Чуйков улыбнулся своей хитровато-озорной улыбкой и живо взглянул на Крылова. Тот понял, что командующий уже что-то надумал, он хорошо изучил, что значит его улыбка в подобных случаях. Василий Иванович вернулся к своему рабочему столику и энергичным жестом взял цветной карандаш. Подумал некоторое время и, вскинув голову, решительно, как будто он находился на командном пункте, сказал:
— Ну, Николай Иванович, я решил открыть второй фронт.
Крылов озадаченным взглядом уставился на Чуйкова. По натуре начштаба был спокоен, невозмутим и скуп на жесты. Командующему это очень нравилось. Сам же Василий Иванович изредка срывался, был горяч, вспыльчив, но отходчив.
— Хочу, Николай Иванович, — продолжал командующий серьезным тоном, — усилить нашу армию за счет второго фронта. Как вы это находите?

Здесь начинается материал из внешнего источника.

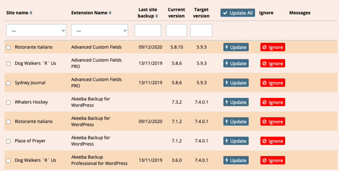Screen dimensions: 339x171
Task: Check first Ristorante Italiano row checkbox
Action: tap(8, 48)
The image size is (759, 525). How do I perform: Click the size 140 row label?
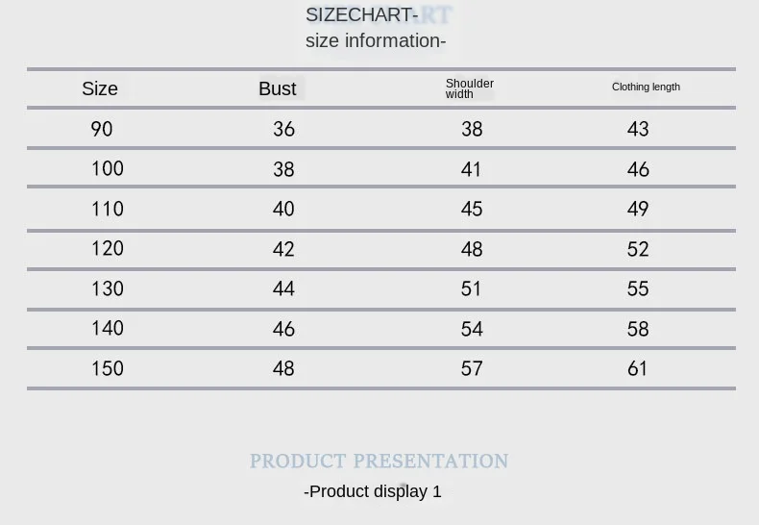coord(108,329)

— Я слушаю, Василий Иванович.
— Да, выход у нас с вами один: открывать второй фронт. — Чуйков улыбнулся, но уже не хитровато-озорной улыбкой, как было в первые минуты начатого разговора, а с досадной иронией. — Будем, Николай Иванович, чистить свои тылы самым решительным образом.

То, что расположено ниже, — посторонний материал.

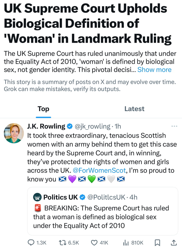Visit the @PolitlcsUK handle

tap(106, 197)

Крылов согласно кивнул головой.
— Чистить, — продолжал Чуйков тоном, не допускающим возражений, — чистить армейские и дивизионные тылы. Некоторые команды взять на фронт полностью. Прочистить без исключения все тылы. Провести всеобщую мобилизацию. Как думаешь?
— Я одобряю, Василий Иванович. Этот второй фронт самый надежный.
— Действуйте, Николай Иванович. Прошу наблюдать за левым флангом. Маршевый батальон, который переправляется через Волгу, в дело не вводить. Я хочу прокатиться в район заводов.
Вошел адъютант командующего и доложил, что катера готовы.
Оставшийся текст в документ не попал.